ANGLAIS ET FRANÇAIS.


lettrine L’heure venue, on se rendit avec les quatre laquais derrière le Luxembourg, dans un enclos abandonné aux chèvres. Athos donna une pièce de monnaie au chevrier pour qu’il s’écartât. Les laquais furent chargés de faire sentinelle.

Bientôt une troupe silencieuse s’approcha du même enclos, y pénétra et joignit les mousquetaires ; puis, selon les habitudes d’outre-mer, les présentations eurent lieu.

Les Anglais étaient tous gens de la plus haute qualité : les noms bizarres de leurs adversaires furent donc pour eux un sujet, non seulement de surprise, mais encore d’inquiétude.

— Mais, avec tout cela, dit Lord de Winter quand les trois amis eurent été nommés, nous ne savons pas qui vous êtes, et nous ne nous battrons pas avec des noms pareils. Ce sont des noms de bergers, ces noms-là.

— Aussi, comme vous le supposez bien, milord, ce sont de faux noms, dit Athos.

— Ce qui ne nous donne qu’un plus grand désir de connaître les noms véritables, répondit l’Anglais.

— Vous avez bien joué contre nous sans les connaître, dit Athos, à telles enseignes que vous nous avez gagné nos deux chevaux.

— C’est vrai ; mais nous ne risquions que nos pistoles.
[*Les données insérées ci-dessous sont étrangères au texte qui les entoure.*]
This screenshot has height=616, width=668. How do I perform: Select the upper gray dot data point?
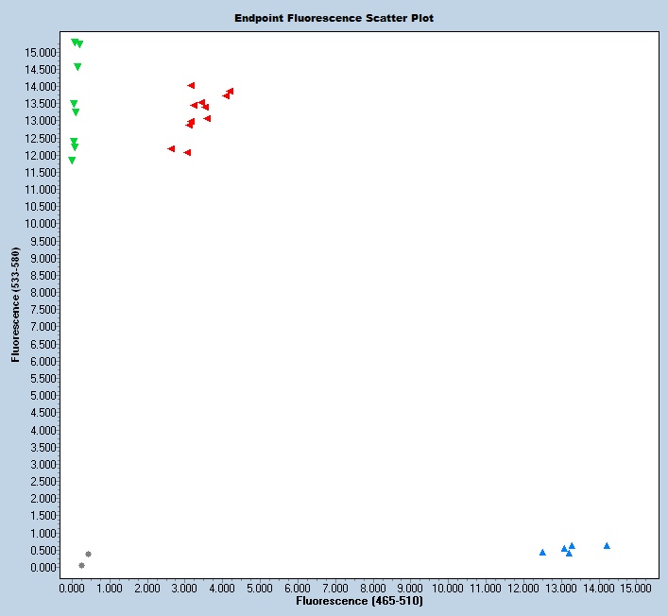[x=88, y=554]
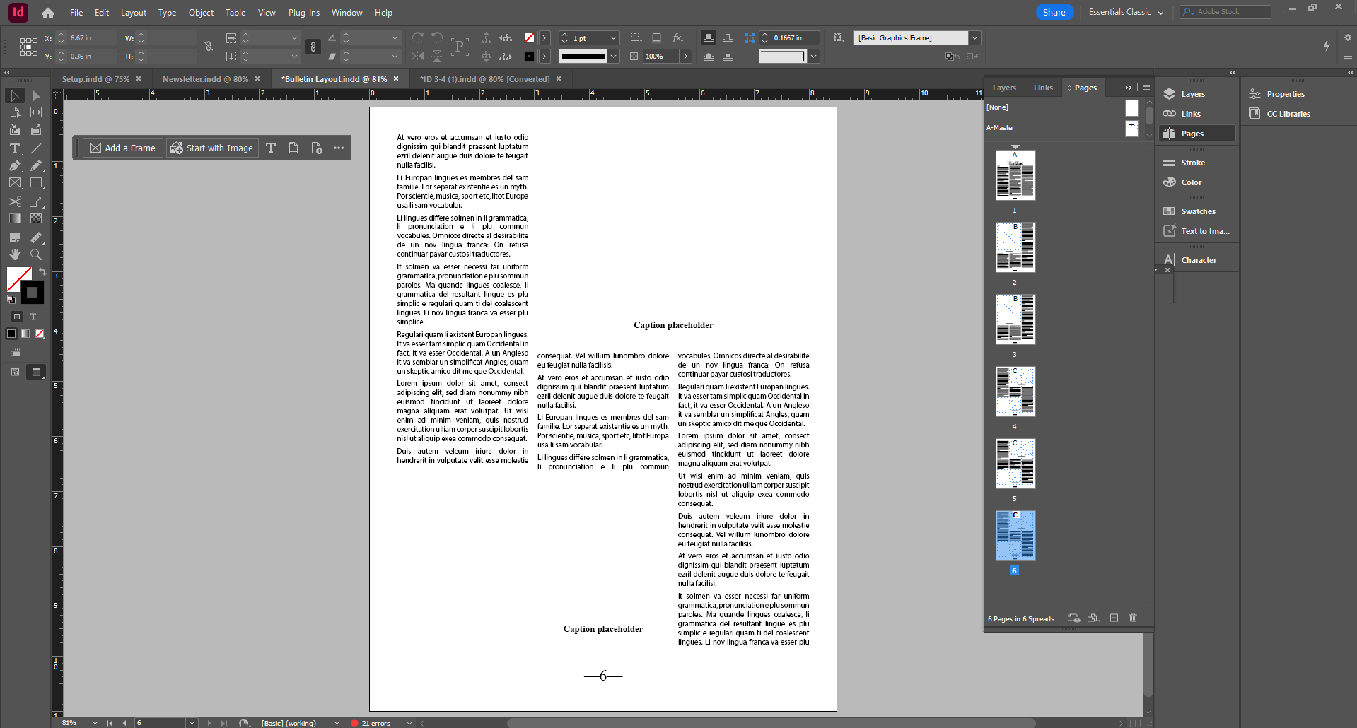
Task: Switch to the Newsletter.indd tab
Action: 206,78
Cette fois nous risquons notre sang. On joue avec tout le monde, on ne se bat qu’avec ses égaux.

— C’est juste, dit Athos.

Et il prit à l’écart celui des quatre Anglais avec lequel il devait se battre et lui dit son nom tout bas. Porthos et Aramis en firent autant de leur côté.

— Cela vous suffit-il, dit Athos à son adversaire ; et me trouvez-vous assez grand seigneur pour me faire la grâce de croiser l’épée avec moi ?

— Oui, monsieur, dit l’Anglais en s’inclinant.